§ **REQUEST 1**
Repeat the entries from the line containing "has height=942, width=864." through the end of the entries, with both ends included.

§ **TEXT EXCERPT**

★ ★ ★ ★ ★

112 pages, full colour, Stucco Fedrigoni paper

A special edition of 33 copies, signed and numbered I-XXXIII, includes a code for one time audio download.
Curated by Em’kal Eyongakpa with Amal Alhaag .
Produced byBoîte (, Rijksakademie Van Beeldende Kunsten(, KHaL!SHRINE (
Printed and bound in Italy. November 2014
© the artist

overview by Amal Alhaag.


You don’t know how hard it is here
The streets is tricky in these parts here
You don’t know how hard this is here
The streets need this shit here— K’naan- T.I.A.

The B-side is the reverse side of a phonograph record. According to the urban dictionary, the B-side is the less popular song
but to audiophiles and the streets, B-side has come to be known as the more experimental, real or true-to-the-streets recording
of an artist. Be-side(s) Work directs us to the unknown side of the coin. A backstage entrance to the unprocessed processes,
blood, sweat and adventures of Em’kal Eyongakpa.
How does one interpret an anarchist archive created within one of the most prestigious institutions in the Netherlands? Shit.

★ ★ ★ ★ ★

§ **Collected data entries**
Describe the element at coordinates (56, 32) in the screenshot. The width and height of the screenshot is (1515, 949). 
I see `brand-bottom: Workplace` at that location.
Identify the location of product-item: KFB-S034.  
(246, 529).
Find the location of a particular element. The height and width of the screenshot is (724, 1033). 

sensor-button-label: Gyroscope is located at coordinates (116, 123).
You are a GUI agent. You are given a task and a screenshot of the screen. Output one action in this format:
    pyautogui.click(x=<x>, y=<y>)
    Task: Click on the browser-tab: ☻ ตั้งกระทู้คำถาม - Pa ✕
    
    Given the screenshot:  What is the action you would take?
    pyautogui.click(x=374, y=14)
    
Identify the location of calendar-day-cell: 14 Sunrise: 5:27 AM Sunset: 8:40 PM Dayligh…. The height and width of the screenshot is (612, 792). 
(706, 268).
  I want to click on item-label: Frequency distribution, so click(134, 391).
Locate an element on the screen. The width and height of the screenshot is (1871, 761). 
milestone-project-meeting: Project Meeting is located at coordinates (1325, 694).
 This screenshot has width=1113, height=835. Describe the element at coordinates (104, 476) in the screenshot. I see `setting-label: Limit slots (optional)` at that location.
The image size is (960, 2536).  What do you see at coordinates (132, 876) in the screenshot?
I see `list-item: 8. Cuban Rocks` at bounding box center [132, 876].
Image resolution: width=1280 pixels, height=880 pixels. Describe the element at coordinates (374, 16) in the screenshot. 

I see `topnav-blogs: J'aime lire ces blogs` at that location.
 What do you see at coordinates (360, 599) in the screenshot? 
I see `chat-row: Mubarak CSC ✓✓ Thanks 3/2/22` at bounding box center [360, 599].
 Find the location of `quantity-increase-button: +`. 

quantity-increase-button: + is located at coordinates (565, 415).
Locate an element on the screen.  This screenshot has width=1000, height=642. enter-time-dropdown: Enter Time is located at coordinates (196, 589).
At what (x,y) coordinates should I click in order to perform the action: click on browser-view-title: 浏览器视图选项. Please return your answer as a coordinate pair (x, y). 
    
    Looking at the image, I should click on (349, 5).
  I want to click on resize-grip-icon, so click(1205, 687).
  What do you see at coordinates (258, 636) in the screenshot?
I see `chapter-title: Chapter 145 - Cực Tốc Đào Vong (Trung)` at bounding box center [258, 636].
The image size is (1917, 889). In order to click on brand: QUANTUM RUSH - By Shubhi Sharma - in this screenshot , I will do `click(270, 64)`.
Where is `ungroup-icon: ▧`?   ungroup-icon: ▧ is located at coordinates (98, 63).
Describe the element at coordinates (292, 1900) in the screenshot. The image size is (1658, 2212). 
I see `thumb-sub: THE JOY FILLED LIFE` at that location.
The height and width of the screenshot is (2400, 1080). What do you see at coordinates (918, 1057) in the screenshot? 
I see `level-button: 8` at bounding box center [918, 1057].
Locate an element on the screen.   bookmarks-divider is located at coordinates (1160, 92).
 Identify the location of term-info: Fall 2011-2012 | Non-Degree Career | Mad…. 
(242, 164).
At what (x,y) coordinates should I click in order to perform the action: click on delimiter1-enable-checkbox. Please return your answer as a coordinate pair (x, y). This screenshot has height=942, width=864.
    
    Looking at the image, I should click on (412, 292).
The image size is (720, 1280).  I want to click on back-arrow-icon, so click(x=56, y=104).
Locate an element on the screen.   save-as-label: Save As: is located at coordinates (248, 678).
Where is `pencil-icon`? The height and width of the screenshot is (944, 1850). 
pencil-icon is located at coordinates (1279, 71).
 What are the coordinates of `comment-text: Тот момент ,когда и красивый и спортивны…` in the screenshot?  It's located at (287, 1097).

★ ★ ★ ★ ★

§ **REQUEST 2**
Summarize the book description in three sentences.

§ **SOLUTION 1**
At what (x,y) coordinates should I click in order to perform the action: click on delimiter1-enable-checkbox. Please return your answer as a coordinate pair (x, y). This screenshot has height=942, width=864.
    
    Looking at the image, I should click on (412, 292).
The image size is (720, 1280).  I want to click on back-arrow-icon, so click(x=56, y=104).
Locate an element on the screen.   save-as-label: Save As: is located at coordinates (248, 678).
Where is `pencil-icon`? The height and width of the screenshot is (944, 1850). 
pencil-icon is located at coordinates (1279, 71).
 What are the coordinates of `comment-text: Тот момент ,когда и красивый и спортивны…` in the screenshot?  It's located at (287, 1097).

§ **SOLUTION 2**
The book has 112 full-color pages on Stucco Fedrigoni paper and was printed and bound in Italy in November 2014. It was curated by Em’kal Eyongakpa with Amal Alhaag, and a special edition of 33 signed and numbered copies includes a code for a one-time audio download. The overview by Amal Alhaag notes that the B-side has come to be known as the more experimental or real recording of an artist, and it presents Be-side(s) Work as a backstage entrance to the processes, blood, sweat and adventures of Em’kal Eyongakpa.